→ **PROBLEM DETAILS**: Taking the first line of the listing as the start and the line containing "You are a computer-use agent. The image size is (1232, 980)." as the end, reproduce everything in between exactly, both ends included.

→ **LISTED ENTRIES**:
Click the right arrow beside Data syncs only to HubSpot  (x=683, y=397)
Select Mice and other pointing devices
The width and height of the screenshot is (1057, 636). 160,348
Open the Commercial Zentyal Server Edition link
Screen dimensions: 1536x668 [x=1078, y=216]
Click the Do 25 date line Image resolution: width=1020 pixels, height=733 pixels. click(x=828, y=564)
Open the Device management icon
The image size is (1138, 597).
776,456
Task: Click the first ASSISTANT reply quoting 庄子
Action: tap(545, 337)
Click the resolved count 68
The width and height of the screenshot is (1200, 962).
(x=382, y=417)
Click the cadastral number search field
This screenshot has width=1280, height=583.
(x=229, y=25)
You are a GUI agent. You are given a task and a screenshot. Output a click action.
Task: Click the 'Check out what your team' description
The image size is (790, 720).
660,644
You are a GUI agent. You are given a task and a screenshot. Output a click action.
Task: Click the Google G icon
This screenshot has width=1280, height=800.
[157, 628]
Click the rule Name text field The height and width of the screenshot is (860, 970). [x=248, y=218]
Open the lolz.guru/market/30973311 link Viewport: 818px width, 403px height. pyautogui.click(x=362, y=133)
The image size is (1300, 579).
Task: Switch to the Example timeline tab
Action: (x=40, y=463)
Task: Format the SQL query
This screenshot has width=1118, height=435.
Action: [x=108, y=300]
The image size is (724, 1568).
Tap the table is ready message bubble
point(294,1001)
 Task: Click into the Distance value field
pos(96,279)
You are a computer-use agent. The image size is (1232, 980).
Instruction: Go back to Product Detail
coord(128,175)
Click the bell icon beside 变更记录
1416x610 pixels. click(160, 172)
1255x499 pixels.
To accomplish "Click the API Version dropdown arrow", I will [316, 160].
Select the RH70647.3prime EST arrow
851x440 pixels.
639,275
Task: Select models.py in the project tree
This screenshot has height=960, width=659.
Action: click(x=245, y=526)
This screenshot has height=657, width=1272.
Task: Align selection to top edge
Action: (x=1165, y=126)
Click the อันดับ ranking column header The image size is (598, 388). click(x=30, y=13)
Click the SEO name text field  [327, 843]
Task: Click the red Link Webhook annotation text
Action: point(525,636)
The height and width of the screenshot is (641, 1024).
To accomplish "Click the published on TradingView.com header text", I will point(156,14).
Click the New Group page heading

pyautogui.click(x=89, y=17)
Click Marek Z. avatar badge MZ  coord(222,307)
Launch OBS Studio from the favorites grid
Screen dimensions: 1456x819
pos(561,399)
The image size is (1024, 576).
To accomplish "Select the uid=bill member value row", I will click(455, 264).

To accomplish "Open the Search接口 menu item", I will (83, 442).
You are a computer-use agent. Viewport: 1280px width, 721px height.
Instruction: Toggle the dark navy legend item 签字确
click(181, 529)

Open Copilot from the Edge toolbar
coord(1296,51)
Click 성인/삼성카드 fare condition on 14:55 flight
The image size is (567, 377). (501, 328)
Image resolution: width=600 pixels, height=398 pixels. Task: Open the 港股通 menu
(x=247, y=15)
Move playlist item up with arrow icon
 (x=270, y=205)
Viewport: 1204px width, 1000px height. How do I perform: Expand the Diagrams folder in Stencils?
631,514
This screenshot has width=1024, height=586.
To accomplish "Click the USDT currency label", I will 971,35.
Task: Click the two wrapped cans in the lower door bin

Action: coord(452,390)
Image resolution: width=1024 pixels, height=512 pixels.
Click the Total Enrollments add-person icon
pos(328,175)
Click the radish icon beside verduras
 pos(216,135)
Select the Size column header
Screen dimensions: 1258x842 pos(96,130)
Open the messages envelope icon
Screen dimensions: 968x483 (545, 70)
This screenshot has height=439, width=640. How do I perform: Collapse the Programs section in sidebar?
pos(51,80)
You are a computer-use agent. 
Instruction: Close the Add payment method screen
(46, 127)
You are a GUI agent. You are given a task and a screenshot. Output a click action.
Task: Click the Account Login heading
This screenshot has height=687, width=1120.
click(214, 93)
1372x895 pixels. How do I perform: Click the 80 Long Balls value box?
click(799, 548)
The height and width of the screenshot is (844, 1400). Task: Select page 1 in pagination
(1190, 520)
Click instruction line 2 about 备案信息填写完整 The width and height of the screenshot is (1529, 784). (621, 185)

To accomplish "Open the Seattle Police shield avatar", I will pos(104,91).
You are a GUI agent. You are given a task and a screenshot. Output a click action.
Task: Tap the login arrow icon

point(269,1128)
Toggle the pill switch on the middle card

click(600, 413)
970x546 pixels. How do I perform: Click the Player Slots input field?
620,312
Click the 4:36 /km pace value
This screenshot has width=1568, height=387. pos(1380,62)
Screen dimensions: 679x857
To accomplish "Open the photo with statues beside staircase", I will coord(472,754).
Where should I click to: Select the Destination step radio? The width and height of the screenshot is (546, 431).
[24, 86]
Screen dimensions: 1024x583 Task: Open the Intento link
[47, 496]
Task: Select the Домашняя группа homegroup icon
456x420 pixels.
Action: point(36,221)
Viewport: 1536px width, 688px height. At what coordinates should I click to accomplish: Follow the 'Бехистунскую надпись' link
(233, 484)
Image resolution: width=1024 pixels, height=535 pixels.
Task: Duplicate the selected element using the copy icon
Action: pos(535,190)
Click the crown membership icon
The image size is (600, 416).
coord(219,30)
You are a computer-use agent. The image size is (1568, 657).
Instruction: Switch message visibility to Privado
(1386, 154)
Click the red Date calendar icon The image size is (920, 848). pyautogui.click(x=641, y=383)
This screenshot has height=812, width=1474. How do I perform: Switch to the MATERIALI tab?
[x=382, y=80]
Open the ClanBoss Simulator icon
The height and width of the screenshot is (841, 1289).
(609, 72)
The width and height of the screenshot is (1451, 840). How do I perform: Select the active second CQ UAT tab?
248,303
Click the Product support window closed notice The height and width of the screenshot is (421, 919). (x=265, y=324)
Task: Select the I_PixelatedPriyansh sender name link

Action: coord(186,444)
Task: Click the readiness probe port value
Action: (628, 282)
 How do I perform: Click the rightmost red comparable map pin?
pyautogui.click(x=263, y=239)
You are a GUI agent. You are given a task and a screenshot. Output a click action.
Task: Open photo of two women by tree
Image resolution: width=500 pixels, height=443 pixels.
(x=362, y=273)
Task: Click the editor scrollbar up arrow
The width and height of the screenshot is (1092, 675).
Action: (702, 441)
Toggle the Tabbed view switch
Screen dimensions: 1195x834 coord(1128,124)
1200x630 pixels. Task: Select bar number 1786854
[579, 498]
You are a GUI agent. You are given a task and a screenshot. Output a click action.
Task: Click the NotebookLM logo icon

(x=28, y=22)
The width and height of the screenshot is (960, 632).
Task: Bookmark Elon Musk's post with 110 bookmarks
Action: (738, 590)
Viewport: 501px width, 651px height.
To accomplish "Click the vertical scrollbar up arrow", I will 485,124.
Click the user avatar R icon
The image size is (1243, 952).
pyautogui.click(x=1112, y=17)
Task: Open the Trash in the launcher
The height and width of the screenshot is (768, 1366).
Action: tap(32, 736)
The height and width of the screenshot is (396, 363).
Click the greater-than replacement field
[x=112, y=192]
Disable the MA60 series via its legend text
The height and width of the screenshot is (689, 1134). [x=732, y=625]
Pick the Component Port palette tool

→ **RESULT OF THE EXERCISE**:
Click the right arrow beside Data syncs only to HubSpot  (x=683, y=397)
Select Mice and other pointing devices
The width and height of the screenshot is (1057, 636). 160,348
Open the Commercial Zentyal Server Edition link
Screen dimensions: 1536x668 [x=1078, y=216]
Click the Do 25 date line Image resolution: width=1020 pixels, height=733 pixels. click(x=828, y=564)
Open the Device management icon
The image size is (1138, 597).
776,456
Task: Click the first ASSISTANT reply quoting 庄子
Action: tap(545, 337)
Click the resolved count 68
The width and height of the screenshot is (1200, 962).
(x=382, y=417)
Click the cadastral number search field
This screenshot has width=1280, height=583.
(x=229, y=25)
You are a GUI agent. You are given a task and a screenshot. Output a click action.
Task: Click the 'Check out what your team' description
The image size is (790, 720).
660,644
You are a GUI agent. You are given a task and a screenshot. Output a click action.
Task: Click the Google G icon
This screenshot has width=1280, height=800.
[157, 628]
Click the rule Name text field The height and width of the screenshot is (860, 970). [x=248, y=218]
Open the lolz.guru/market/30973311 link Viewport: 818px width, 403px height. pyautogui.click(x=362, y=133)
The image size is (1300, 579).
Task: Switch to the Example timeline tab
Action: (x=40, y=463)
Task: Format the SQL query
This screenshot has width=1118, height=435.
Action: [x=108, y=300]
The image size is (724, 1568).
Tap the table is ready message bubble
point(294,1001)
 Task: Click into the Distance value field
pos(96,279)
You are a computer-use agent. The image size is (1232, 980).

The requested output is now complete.